时间:2017-09-11 23:46:39

标签: javascript python selenium download screen-scraping

网址为:site

通过使用Firefox 47.0.2二进制文件和python 3.6.0的selenium,从这个页面我点击“Pesquisar”按钮,在下一页我填写了日期范围的格式(格式为d / m / y)然后再次点击新的“Pesquisar”按钮,然后我得到一份PDF文档列表,我想下载它们。

当我打印page_source时,我可以看到生成的链接,但我不明白为什么selenium找不到这些链接。

简化代码如下:

from selenium import webdriver
from selenium.webdriver.support.ui import Select
from selenium.webdriver.firefox.firefox_binary import FirefoxBinary
from selenium.webdriver.support.ui import WebDriverWait
from selenium.webdriver.support import expected_conditions as EC
from selenium.webdriver.common.by import By
from datetime import datetime, date, timedelta
from calendar import monthrange
import time


driver = webdriver.Firefox(firefox_profile=profile, firefox_binary=binary, capabilities=capabilities)
driver.maximize_window()
wait = WebDriverWait(driver, 10)

months = range(1, 13)
limits = monthrange(2017, 8)

#num_docs = limites[1]-limites[0]

date_input_begin = '{num:0{width}}'.format(num=limits[0], width=2) + '08' + '2017'
date_input_end = '{num:0{width}}'.format(num=limits[1], width=2) + '08' + '2017'

today = datetime.now().date()
date = today

date = date - timedelta(24)

driver.get("http://dje.trf2.jus.br/DJE/Paginas/Externas/inicial.aspx")

driver.find_element_by_id("ctl00_ContentPlaceHolder_ctrInicial_btnPesquisar").click()

wait.until(EC.presence_of_element_located(
    (By.XPATH, '//*[@id="ctl00_ContentPlaceHolder_ctrFiltraPesquisaDocumentos_btnFiltrar"]')))

select1 = Select(driver.find_element_by_id("ctl00_ContentPlaceHolder_ctrFiltraPesquisaDocumentos_ddlAreaJudicial"))
select1.select_by_index(3)

select2 = Select(driver.find_element_by_id("ctl00_ContentPlaceHolder_ctrFiltraPesquisaDocumentos_ddlRegistrosPaginas"))
select2.select_by_index(6)

element_date_begin = driver.find_element_by_id(
    'ctl00_ContentPlaceHolder_ctrFiltraPesquisaDocumentos_tbxDataInicial')
element_date_begin.clear()
element_date_begin.send_keys(date_input_begin)

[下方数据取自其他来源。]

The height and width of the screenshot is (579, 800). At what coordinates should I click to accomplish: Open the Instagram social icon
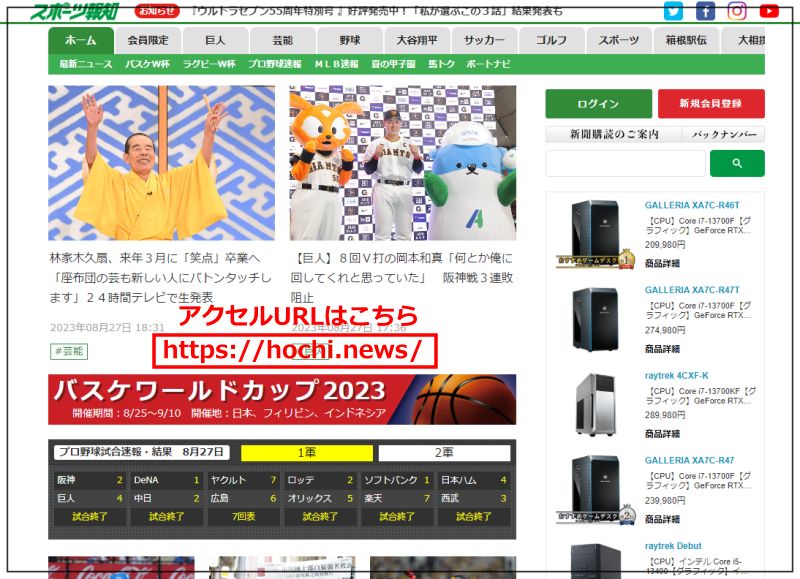pos(737,11)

element_date_end = driver.find_element_by_id(
    'ctl00_ContentPlaceHolder_ctrFiltraPesquisaDocumentos_tbxDataFinal')
element_date_end.clear()
element_date_end.send_keys(date_input_end)

driver.find_element_by_id('ctl00_ContentPlaceHolder_ctrFiltraPesquisaDocumentos_btnFiltrar').submit()

wait.until(EC.presence_of_element_located((By.ID, 'ctl00_ContentPlaceHolder_ctrFiltraPesquisaDocumentos_btnFiltrar')))
wait.until(EC.element_to_be_clickable((By.ID, 'ctl00_ContentPlaceHolder_ctrFiltraPesquisaDocumentos_btnFiltrar')))

time.sleep(5)
driver.find_element_by_id('ctl00_ContentPlaceHolder_ctrFiltraPesquisaDocumentos_btnFiltrar').click()

wait.until(EC.presence_of_element_located(
    (By.XPATH, '//*[@id="ctl00_ContentPlaceHolder_ctrListaDiarios_udtVisualizaAdmRj_lblNomeCaderno"]')))

driver.find_element_by_xpath(
    '//*[@id="ctl00_ContentPlaceHolder_ctrListaDiarios_udtVisualizaAdmRj_grvCadernos_ct102_lnkData"]').click()

但是当我通过ID或XPATH查找链接时,我收到以下错误:

  

文件" C:\ Users \ b2002032064079 \ Anaconda3 \ lib \ site-packages \ selenium \ webdriver \ remote \ errorhandler.py",第194行,在check_response中       提出exception_class(消息,屏幕,堆栈跟踪)   selenium.common.exceptions.NoSuchElementException:消息:无法找到元素:{"方法":" xpath","选择器":" // * [@id = \" ctl00_ContentPlaceHolder_ctrListaDiarios_udtVisualizaAdmRj_grvCadernos_ct102_lnkData \"]"}

我是一个刮痧的新手,我非常感谢任何帮助!谢谢!

1 个答案:

答案 0 :(得分:1)

首先:您使用的是哪种浏览器? 2:您的网站速度很慢。也许尝试给予更多的等待时间。 3:xpath是否正确?我认为问题出在XPATH上 尝试在chrome上使用XPath helper进行检查。